Supplied information
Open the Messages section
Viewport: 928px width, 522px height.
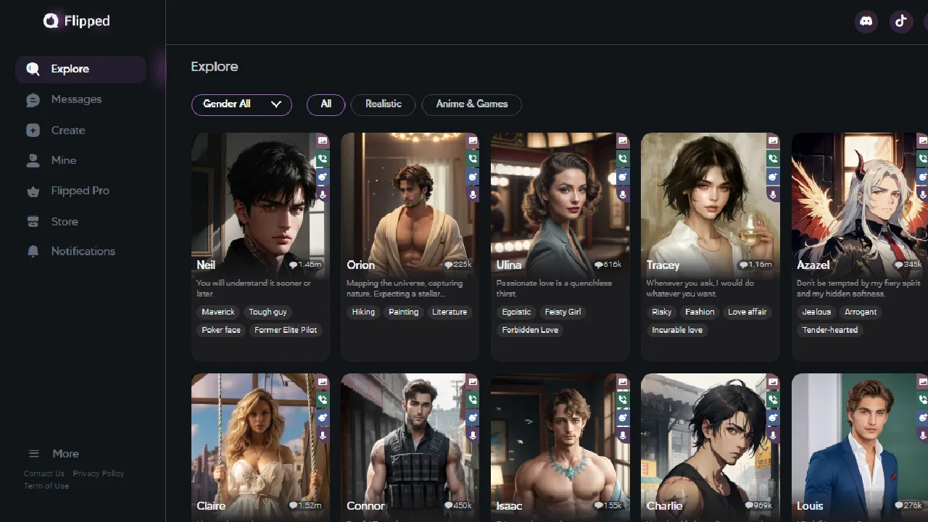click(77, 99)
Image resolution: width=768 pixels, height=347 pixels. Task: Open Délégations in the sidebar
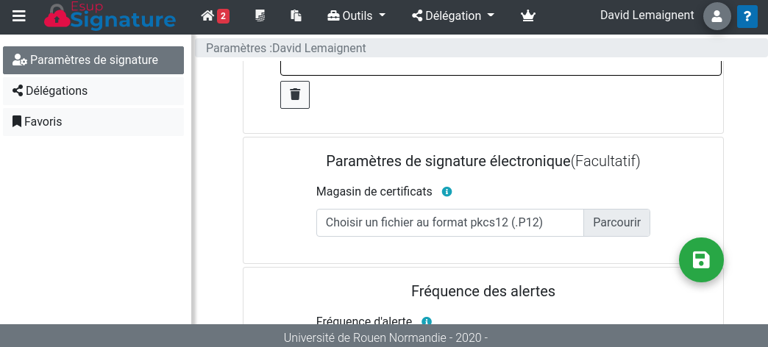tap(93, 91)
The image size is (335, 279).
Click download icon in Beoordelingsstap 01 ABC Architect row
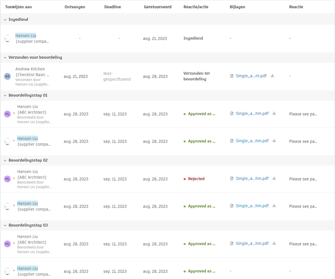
--
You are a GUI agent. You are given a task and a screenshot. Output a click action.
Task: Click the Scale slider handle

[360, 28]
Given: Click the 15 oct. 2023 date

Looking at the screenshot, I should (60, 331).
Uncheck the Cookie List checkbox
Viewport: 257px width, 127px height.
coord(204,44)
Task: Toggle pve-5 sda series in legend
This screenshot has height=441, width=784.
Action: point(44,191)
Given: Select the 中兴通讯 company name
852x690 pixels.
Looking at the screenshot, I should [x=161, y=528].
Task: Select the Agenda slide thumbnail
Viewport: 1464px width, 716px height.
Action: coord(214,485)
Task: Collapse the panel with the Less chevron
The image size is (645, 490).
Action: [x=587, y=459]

To do
Repeat word for word the lines above that run from the line containing "The image size is (335, 279)." through the line containing "Click download icon", both ends included, and nothing else.

Result of this task
The image size is (335, 279).
Click download icon in Beoordelingsstap 01 ABC Architect row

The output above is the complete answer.